Cécile de France (Corine), Schamanin Oyun (Tserendarizav Dashnyam), Naraa (Narantsetseg Dash). Foto: C. Haut et Court
Endlich ist es so weit und Corine bekommt Maultrommel, Rüstung, Reittier und Trommel. Sie fällt wieder in Trance, dargestellt durch wirbelnde Bilder und letztlich Lichterscheinungen, sie findet eigenständig zurück, ist aber enttäuscht: „Ich habe ihn nicht gesehen.“ Nachdem sie letztlich doch von Paul Abschied hat nehmen können, feiert sie mit ihren Gastgebern ein fröhliches Fest.
Anstoß zur Forschung
Im Abspann erfährt das Publikum, dass der Film auf der wahren Geschichte von Corine Sombrun beruht, die nach ihrer spirituellen Erfahrung den Anstoß für die wissenschaftliche Erforschung der Trance der Schamanen gab.
Karin Sommer führte in die Diskussion mit einer Einordnung des Filmes ein. Die Heilpraktikerin für Psychotherapie befasst sich schwerpunktmäßig mit hochsensiblen Menschen. „Das wird oft als psychische Störung angesehen, ist aber eine Charaktereigenschaft“, sagte sie.
Besondere Wahrnehmung
Ebenso wie in dem Film die besonderen Fähigkeiten von Corine angezweifelt werden, so sei es auch mit diesen Menschen, die die Gabe der besonderen Wahrnehmung haben. Eine Schlüsselszene des Filmes sei die, in der Oyun sie zum Dableiben überreden will, sie aber rebelliert und erst zurückkehrt als sie weiß: Das ist mein Weg.
„Es ist verführerisch, das eigene Leben in die Hand anderer Menschen zu geben, ob Schamanen oder Therapeuten“, betonte Karin Sommer.
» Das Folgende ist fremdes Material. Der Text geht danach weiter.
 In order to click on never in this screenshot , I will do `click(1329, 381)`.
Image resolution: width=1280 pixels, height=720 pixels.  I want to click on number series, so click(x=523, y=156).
Jeder müsse seinen Weg selbst finden.
Anderssein und dazugehören
Sie plädierte auch dafür, das Anderssein zu akzeptieren und trotzdem dazuzugehören. „Das ist dann die größere Welt.“ Trance als besondere Gabe ähnle im Gehirn der Depression, Manie oder Schizophrenie. Da Schamanen bewusst hinein und wieder heraus aus der Trance kommen können, sei dies eine Möglichkeit, auch kranke Menschen aus dem Zustand herauszuholen. „Der Film bringt die Welt der Schamanen und der westlichen Wissenschaft zusammen.“
Moderatorin Karin Sommer. Foto: Petra Kurbjuhn
In der Diskussion wurde deutlich, dass die westliche Wissenschaft zu sehr auf den Verstand fokussiert ist, aber Körper und Emotionen einbezogen werden müssen. Die Kunst schaffe es an den Emotionen zu rühren, um das Innere nach außen zu bringen und sichtbar werden zu lassen.
Besondere Gaben nicht nur für sich nutzen
Letztlich gehe es darum, so Karin Sommer, besondere Gaben nicht nur für sich selbst zu nutzen, sondern zu überlegen, wie sie für die Gesellschaft nutzbar gemacht werden können.